- [TASK REQUIREMENTS] Leave out every line before the one that contains "Share review via". Please restate that line and the rest of the data word for word, through the end.

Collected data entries
________________

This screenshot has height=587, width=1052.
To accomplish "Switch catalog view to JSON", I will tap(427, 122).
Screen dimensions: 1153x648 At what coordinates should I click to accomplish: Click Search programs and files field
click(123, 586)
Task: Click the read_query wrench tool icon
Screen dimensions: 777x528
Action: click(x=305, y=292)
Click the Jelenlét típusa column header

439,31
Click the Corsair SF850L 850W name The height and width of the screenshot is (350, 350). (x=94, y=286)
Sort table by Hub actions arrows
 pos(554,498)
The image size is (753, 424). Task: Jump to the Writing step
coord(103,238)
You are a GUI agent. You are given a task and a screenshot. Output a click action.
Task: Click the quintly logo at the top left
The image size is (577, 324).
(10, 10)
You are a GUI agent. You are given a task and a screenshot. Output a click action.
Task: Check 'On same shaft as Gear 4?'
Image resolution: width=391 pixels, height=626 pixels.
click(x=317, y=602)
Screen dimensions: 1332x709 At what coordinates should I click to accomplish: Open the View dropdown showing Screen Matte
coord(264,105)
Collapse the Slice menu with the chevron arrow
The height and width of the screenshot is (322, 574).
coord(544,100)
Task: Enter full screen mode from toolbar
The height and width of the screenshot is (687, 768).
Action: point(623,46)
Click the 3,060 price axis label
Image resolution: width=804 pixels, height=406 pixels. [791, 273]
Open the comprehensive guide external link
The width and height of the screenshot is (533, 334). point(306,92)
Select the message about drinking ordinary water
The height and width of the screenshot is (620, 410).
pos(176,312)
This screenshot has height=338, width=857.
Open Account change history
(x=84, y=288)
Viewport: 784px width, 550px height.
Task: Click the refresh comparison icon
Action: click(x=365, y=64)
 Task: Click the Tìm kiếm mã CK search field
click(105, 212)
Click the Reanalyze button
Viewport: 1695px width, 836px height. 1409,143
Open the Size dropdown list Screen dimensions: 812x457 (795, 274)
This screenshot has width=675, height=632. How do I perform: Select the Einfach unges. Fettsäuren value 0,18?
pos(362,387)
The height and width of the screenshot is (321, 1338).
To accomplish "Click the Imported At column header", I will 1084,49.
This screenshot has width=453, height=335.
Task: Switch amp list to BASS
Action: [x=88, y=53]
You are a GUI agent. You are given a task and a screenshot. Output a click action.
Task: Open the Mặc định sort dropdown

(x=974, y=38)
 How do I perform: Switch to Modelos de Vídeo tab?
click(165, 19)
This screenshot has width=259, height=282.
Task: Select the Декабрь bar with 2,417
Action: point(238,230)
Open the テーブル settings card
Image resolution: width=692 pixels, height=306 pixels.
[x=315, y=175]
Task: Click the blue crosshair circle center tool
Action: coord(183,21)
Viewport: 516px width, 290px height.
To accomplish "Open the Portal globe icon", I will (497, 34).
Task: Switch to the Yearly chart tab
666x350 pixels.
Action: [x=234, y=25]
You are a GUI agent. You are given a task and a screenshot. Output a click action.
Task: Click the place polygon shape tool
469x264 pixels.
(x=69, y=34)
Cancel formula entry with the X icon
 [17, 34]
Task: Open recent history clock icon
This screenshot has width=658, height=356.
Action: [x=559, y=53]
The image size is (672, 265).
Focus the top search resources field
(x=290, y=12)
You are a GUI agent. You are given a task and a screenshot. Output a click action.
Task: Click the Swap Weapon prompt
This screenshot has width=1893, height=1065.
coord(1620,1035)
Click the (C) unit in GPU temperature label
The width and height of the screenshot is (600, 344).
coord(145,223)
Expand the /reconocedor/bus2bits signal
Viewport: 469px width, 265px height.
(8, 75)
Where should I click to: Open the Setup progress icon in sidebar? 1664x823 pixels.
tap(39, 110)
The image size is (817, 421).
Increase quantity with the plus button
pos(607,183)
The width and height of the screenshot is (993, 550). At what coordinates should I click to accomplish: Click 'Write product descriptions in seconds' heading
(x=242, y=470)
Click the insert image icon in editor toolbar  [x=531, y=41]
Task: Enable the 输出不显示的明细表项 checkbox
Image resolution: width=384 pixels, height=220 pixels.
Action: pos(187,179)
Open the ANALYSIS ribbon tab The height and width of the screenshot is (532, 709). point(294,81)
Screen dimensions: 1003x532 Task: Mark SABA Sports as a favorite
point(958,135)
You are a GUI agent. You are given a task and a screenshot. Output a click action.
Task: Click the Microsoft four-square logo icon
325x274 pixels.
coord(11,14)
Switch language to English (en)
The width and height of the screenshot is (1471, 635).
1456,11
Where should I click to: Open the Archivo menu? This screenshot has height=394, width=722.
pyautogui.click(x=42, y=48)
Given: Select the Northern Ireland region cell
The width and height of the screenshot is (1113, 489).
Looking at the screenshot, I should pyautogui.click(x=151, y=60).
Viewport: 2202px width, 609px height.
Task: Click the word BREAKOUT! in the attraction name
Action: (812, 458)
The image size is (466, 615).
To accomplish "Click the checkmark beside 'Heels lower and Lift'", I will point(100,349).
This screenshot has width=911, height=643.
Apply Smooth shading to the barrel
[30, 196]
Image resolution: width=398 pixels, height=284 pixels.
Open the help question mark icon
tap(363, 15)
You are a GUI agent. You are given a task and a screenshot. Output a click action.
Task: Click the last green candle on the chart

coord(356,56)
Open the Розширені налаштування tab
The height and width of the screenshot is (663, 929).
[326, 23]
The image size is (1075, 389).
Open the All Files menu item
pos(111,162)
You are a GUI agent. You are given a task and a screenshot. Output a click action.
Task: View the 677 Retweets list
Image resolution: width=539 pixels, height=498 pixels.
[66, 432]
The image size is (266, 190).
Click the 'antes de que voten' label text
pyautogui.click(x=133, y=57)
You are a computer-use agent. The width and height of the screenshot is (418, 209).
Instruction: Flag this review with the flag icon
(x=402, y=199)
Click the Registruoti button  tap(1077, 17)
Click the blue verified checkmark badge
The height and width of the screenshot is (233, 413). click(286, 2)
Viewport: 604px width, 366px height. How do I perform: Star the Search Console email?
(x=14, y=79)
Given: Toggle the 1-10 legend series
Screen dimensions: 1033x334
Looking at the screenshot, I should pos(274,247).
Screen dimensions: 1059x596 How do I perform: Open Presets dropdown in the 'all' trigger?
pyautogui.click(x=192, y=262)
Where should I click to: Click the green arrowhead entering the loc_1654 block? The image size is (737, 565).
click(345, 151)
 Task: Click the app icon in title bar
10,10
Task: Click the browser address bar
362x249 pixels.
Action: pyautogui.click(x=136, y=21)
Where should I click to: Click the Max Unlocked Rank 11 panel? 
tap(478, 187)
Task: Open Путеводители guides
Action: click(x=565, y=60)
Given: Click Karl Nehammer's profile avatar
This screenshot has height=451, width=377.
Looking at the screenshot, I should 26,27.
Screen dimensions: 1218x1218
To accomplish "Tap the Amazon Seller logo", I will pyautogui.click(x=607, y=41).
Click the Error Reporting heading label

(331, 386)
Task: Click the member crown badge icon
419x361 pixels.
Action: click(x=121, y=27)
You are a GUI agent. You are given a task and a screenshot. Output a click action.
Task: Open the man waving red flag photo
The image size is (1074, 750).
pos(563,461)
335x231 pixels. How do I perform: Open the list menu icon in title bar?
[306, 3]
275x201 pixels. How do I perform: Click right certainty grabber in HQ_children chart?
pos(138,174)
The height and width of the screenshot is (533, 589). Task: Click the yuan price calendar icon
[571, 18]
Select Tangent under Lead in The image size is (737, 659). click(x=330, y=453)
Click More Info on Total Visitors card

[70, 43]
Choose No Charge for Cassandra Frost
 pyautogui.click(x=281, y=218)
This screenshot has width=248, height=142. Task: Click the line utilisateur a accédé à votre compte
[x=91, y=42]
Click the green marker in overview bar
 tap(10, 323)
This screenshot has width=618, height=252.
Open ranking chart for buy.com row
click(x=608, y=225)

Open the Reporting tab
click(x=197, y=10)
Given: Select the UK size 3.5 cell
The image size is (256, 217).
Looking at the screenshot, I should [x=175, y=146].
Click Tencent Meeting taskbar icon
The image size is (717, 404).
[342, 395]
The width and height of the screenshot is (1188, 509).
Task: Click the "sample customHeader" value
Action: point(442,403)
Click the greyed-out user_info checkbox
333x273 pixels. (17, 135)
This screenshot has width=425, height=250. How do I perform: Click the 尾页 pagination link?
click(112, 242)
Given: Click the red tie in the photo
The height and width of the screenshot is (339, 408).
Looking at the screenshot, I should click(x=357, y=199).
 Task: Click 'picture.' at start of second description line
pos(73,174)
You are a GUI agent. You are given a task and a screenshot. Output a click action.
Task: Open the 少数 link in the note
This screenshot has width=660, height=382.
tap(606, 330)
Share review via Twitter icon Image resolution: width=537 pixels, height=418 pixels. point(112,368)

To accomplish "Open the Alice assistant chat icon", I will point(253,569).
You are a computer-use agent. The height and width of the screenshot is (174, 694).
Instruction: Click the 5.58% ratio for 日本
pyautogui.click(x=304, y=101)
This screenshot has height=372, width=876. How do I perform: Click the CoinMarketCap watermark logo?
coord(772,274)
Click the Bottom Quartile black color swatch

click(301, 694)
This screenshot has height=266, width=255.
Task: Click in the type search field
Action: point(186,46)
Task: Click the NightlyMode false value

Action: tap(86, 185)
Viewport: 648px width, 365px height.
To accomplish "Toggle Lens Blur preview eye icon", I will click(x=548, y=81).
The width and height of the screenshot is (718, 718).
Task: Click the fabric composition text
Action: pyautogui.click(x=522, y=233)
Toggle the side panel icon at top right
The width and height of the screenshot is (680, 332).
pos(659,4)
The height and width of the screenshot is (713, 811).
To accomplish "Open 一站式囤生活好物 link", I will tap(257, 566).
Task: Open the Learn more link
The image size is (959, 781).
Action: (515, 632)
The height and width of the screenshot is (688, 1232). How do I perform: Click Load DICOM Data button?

________________

- [ANSWER TO THIS PROBLEM]
Share review via Twitter icon Image resolution: width=537 pixels, height=418 pixels. point(112,368)

To accomplish "Open the Alice assistant chat icon", I will point(253,569).
You are a computer-use agent. The height and width of the screenshot is (174, 694).
Instruction: Click the 5.58% ratio for 日本
pyautogui.click(x=304, y=101)
This screenshot has height=372, width=876. How do I perform: Click the CoinMarketCap watermark logo?
coord(772,274)
Click the Bottom Quartile black color swatch

click(301, 694)
This screenshot has height=266, width=255.
Task: Click in the type search field
Action: point(186,46)
Task: Click the NightlyMode false value

Action: tap(86, 185)
Viewport: 648px width, 365px height.
To accomplish "Toggle Lens Blur preview eye icon", I will click(x=548, y=81).
The width and height of the screenshot is (718, 718).
Task: Click the fabric composition text
Action: pyautogui.click(x=522, y=233)
Toggle the side panel icon at top right
The width and height of the screenshot is (680, 332).
pos(659,4)
The height and width of the screenshot is (713, 811).
To accomplish "Open 一站式囤生活好物 link", I will tap(257, 566).
Task: Open the Learn more link
The image size is (959, 781).
Action: (515, 632)
The height and width of the screenshot is (688, 1232). How do I perform: Click Load DICOM Data button?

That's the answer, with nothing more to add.